Oh yes, there was definitely stretching and exercise, but I also learned a lot about pain and the many emotions and thought patterns that affect it. I was told that when the brain senses pain, it works to limit the movements that exacerbate the feeling and enlists secondary muscles to provide alternatives that can, paradoxically, cause more pain. Pain induces fear and a sharpened determination to avoid risky behaviors, resulting in distraction, poor concentration and ineffective problem-solving.
In the consulting world, we are used to handling our clients’ pain. We just have a different name for it: crisis. How organizations react in crisis can improve or exacerbate the severity of their situation, so how we help them is very important.

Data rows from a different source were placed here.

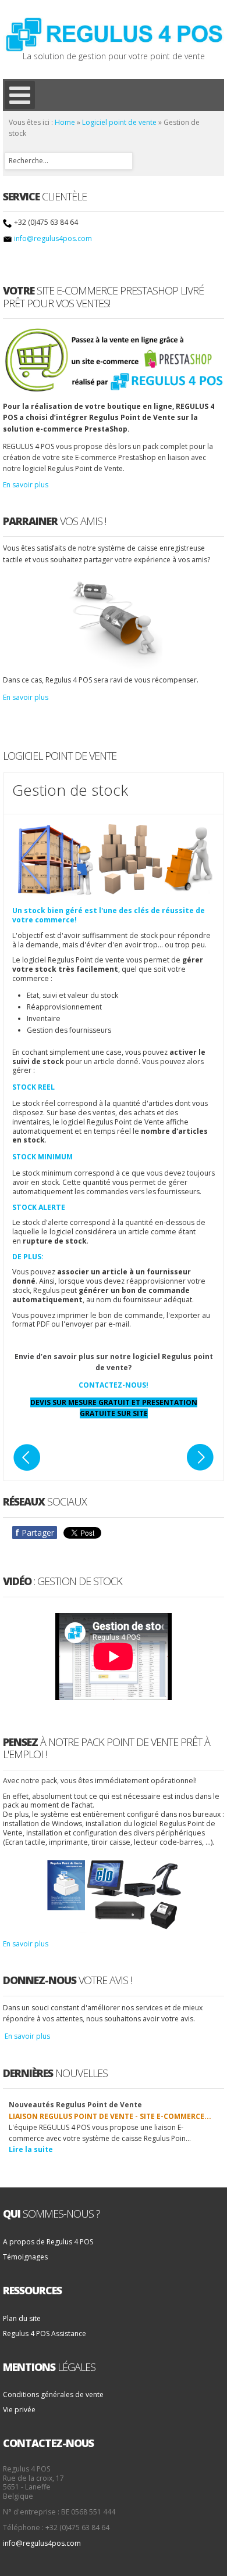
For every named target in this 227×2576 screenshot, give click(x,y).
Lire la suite (31, 2149)
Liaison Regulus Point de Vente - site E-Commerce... (110, 2116)
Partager (34, 1532)
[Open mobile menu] (20, 95)
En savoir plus (25, 485)
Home (65, 122)
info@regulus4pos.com (53, 238)
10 (217, 2097)
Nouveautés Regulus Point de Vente (75, 2105)
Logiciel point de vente (119, 122)
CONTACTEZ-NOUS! (113, 1385)
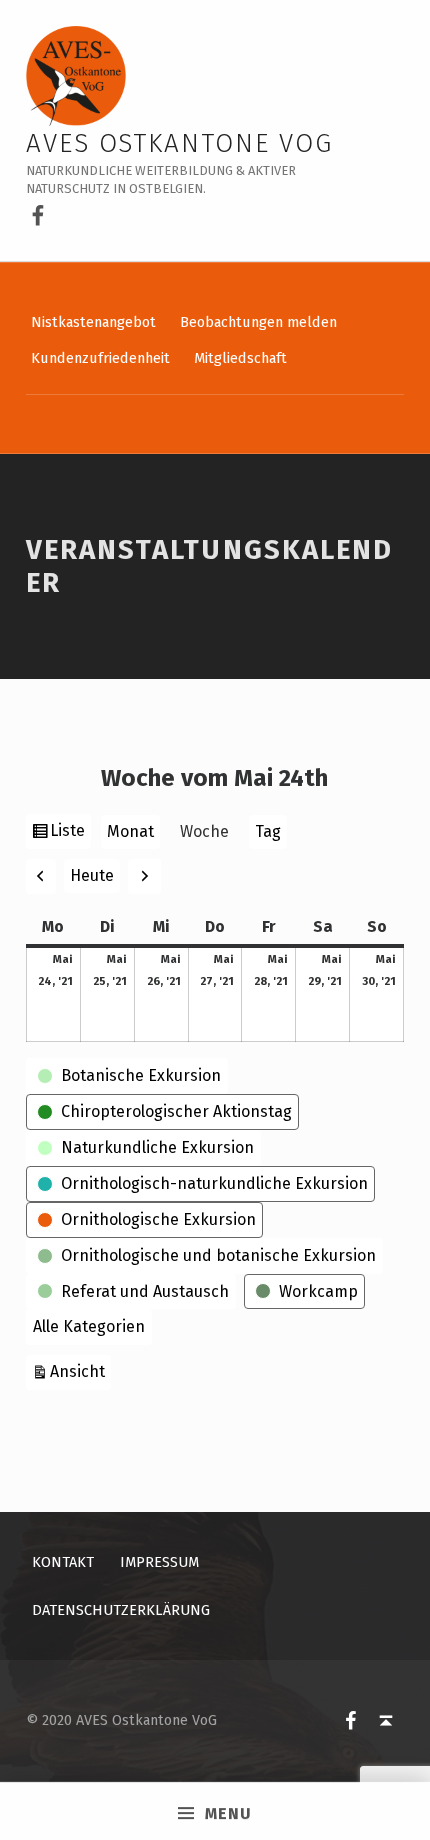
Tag (268, 831)
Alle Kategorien (89, 1326)
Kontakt (63, 1562)
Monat (130, 831)
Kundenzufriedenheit (100, 358)
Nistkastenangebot (93, 322)
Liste (70, 834)
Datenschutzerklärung (121, 1610)
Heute (92, 875)
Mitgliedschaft (240, 358)
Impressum (159, 1562)
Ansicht (80, 1371)
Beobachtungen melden (258, 322)
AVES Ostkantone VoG (179, 143)
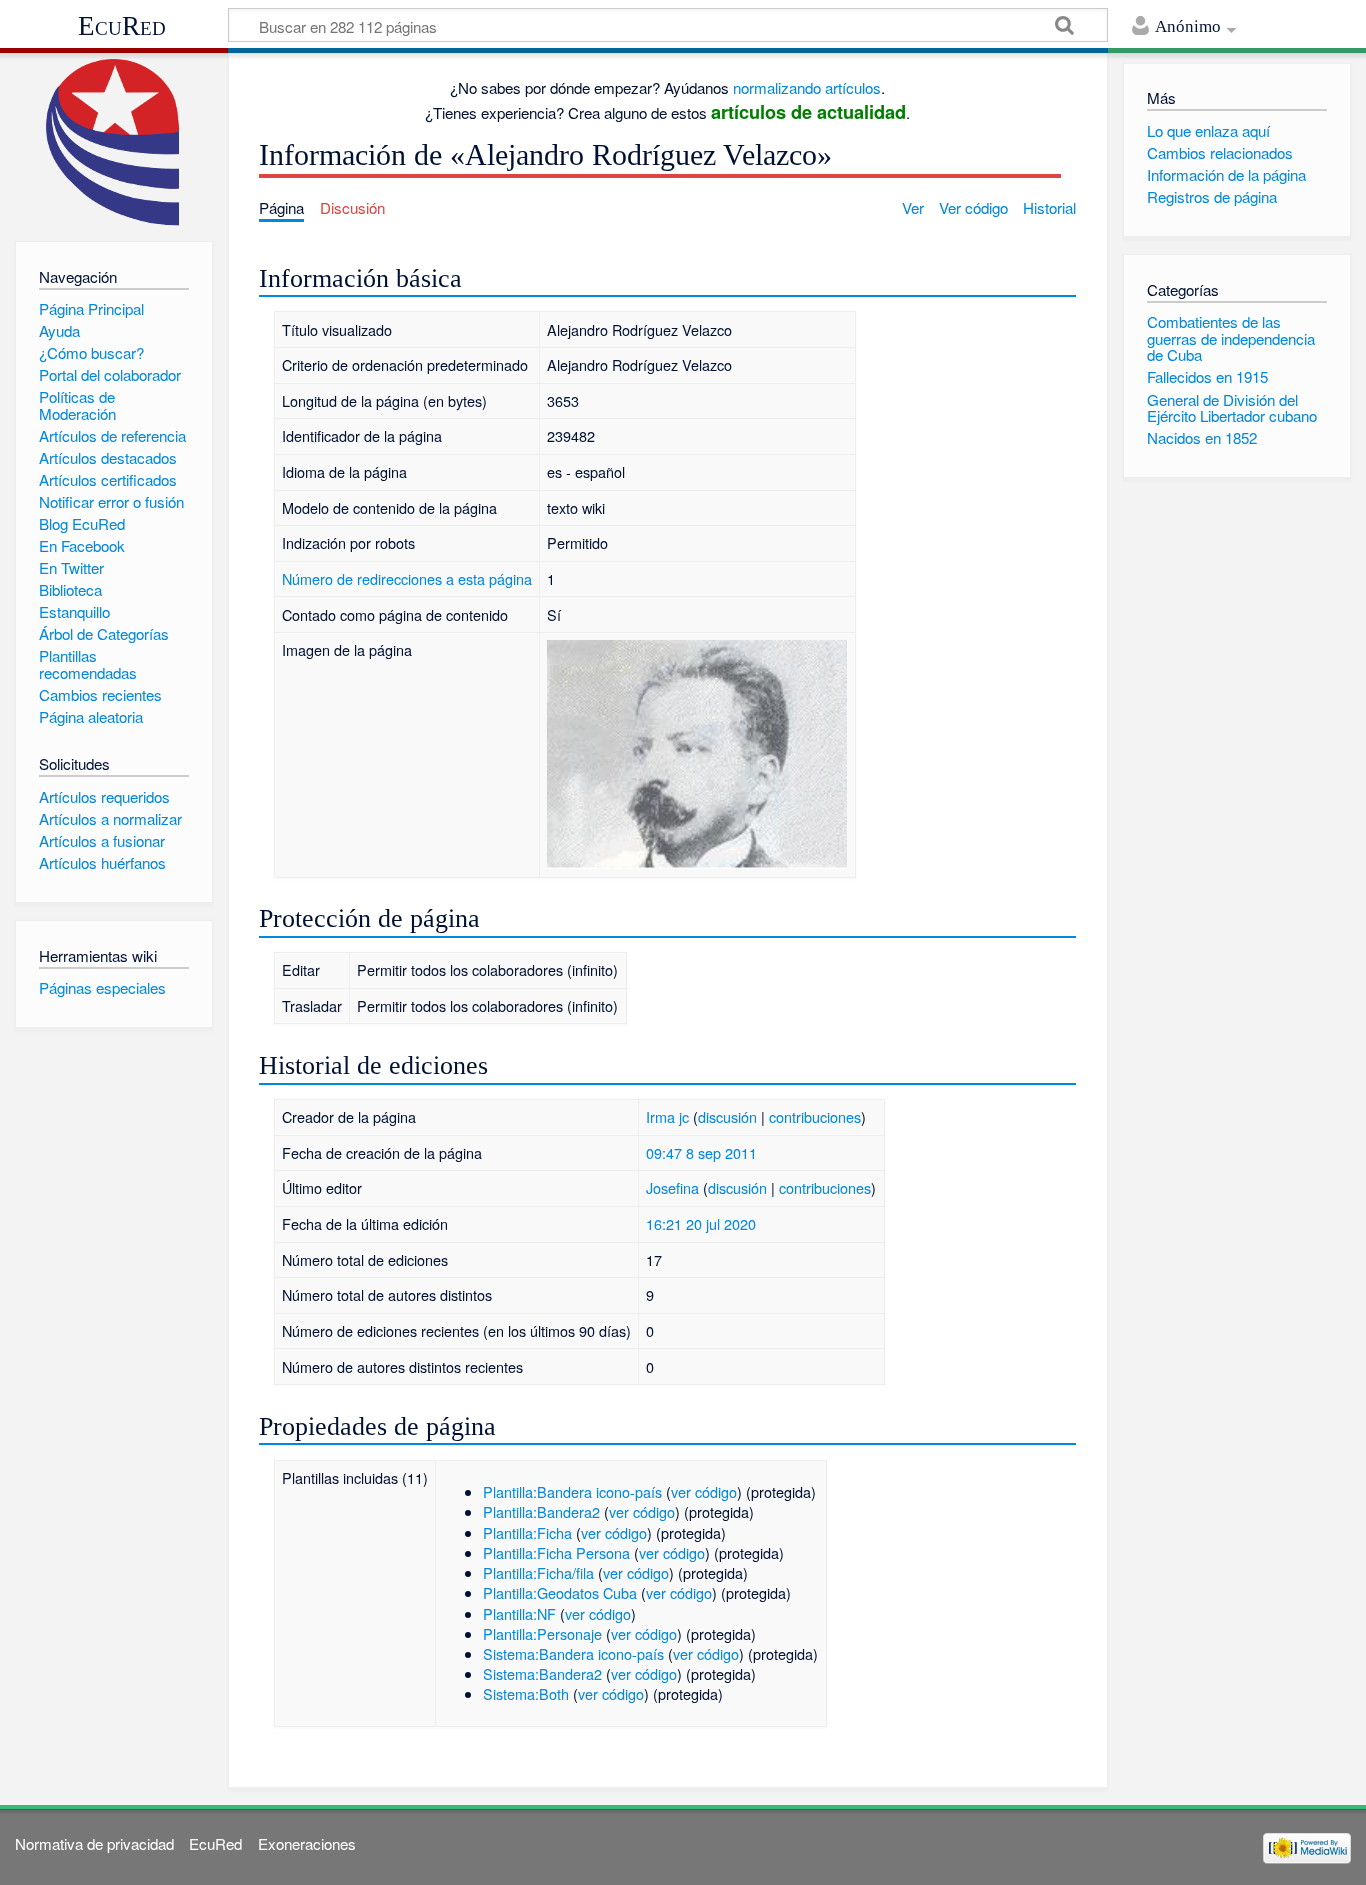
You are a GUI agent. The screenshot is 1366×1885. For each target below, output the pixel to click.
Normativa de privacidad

Here’s an example we’ve seen a dozen times over the years: An unwise decision is made that results in negative press and company losses. The organization shifts focus to resolving the problem and preventing it from happening again, usually with a lot of pie charts and slide decks. But in crisis, pie charts and slide decks can mean very little. In crisis, other parts of a company are affected. Curtailing loss and negative publicity becomes paramount. Decisions are often wildly reactive and potentially profitable projects are not pursued out of a newfound fear of risk. When this happens, the company’s growth curve flattens.
Doctors tend to tell you that pain is a vital sense that helps us know to avoid certain behaviors, but pain is not a perfect signal. Part of my physical therapy – the part I had not anticipated – involved learning to accept a certain level of pain. During my sessions, any time I said, “I guess I shouldn’t do _______,” the typical and at first surprising response was to go ahead and do it anyway. See if the pain was still there the next day. If so, cut back on the behavior, but you don’t have to eliminate it entirely.
You can’t let pain or the risk of pain dictate your actions – in life or in business. If you find yourself hesitating, ask whether it’s because you don’t have enough information to feel comfortable making a decision or because the decision itself is uncomfortable. Some decisions are uncomfortable. Some decisions carry greater risk than others. That’s just reality. Managing risk is the toughest job leaders face, but the very best take comfort in knowing that sometimes even the right move may hurt.